> [SHORT PROBLEM]
Turn the records from the line containing "Tap the +1621 mileage difference cell" to the line containing "click(x=822, y=243)", both included, into a JSON list of strings with one string per line and blank lines dropped. Leave the pictures out of the list.

> [DATA SECTION]
———
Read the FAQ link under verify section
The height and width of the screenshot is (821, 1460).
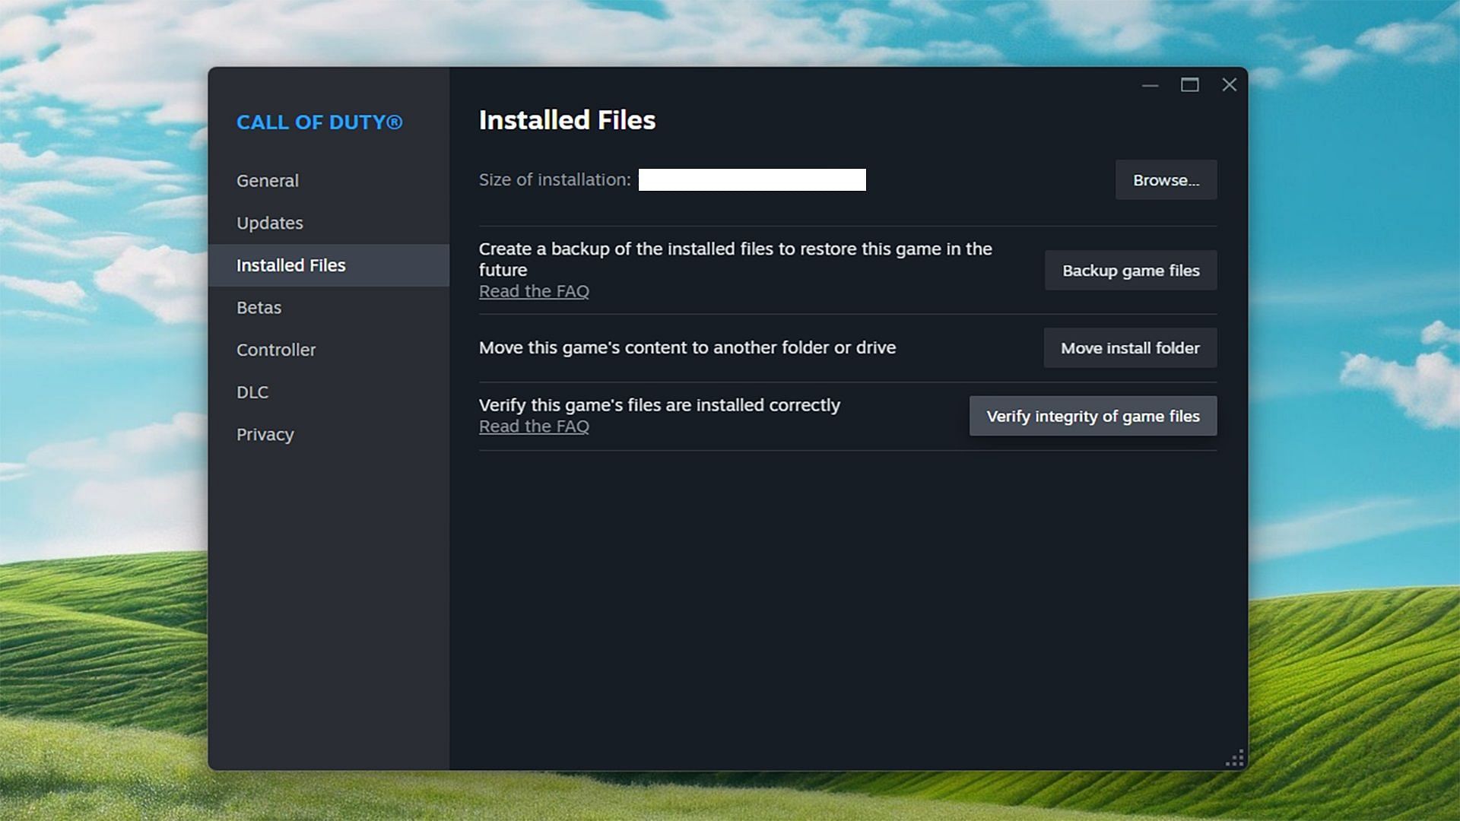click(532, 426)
———
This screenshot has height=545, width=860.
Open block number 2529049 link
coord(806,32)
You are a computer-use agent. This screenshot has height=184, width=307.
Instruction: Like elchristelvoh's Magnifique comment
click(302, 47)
———
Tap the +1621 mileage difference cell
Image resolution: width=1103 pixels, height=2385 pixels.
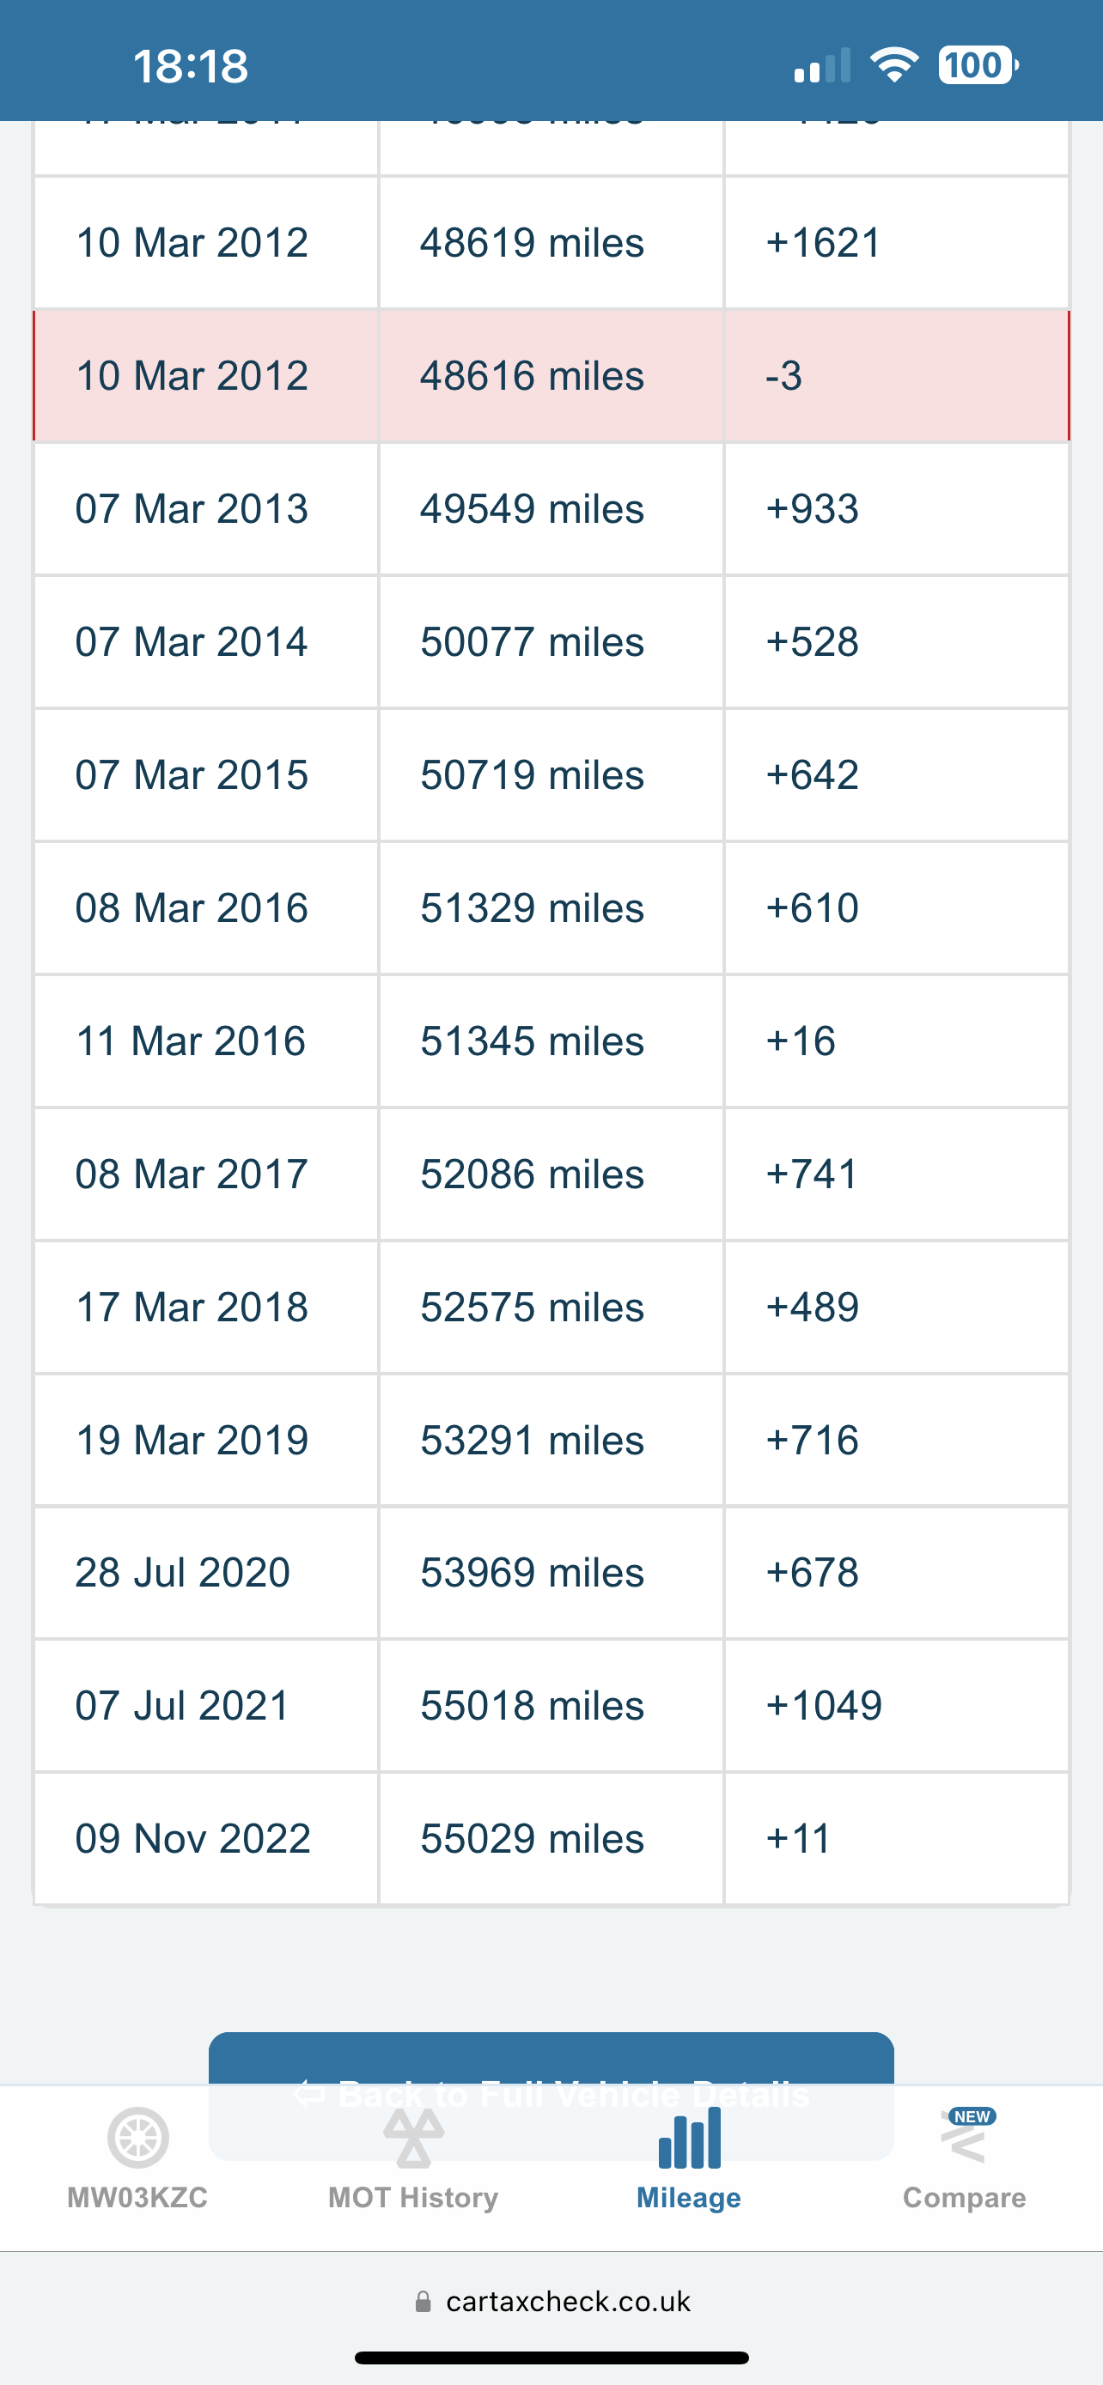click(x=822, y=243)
———
> [OUTPUT FOR THIS EXERCISE]
[
  "Tap the +1621 mileage difference cell",
  "Image resolution: width=1103 pixels, height=2385 pixels.",
  "click(x=822, y=243)"
]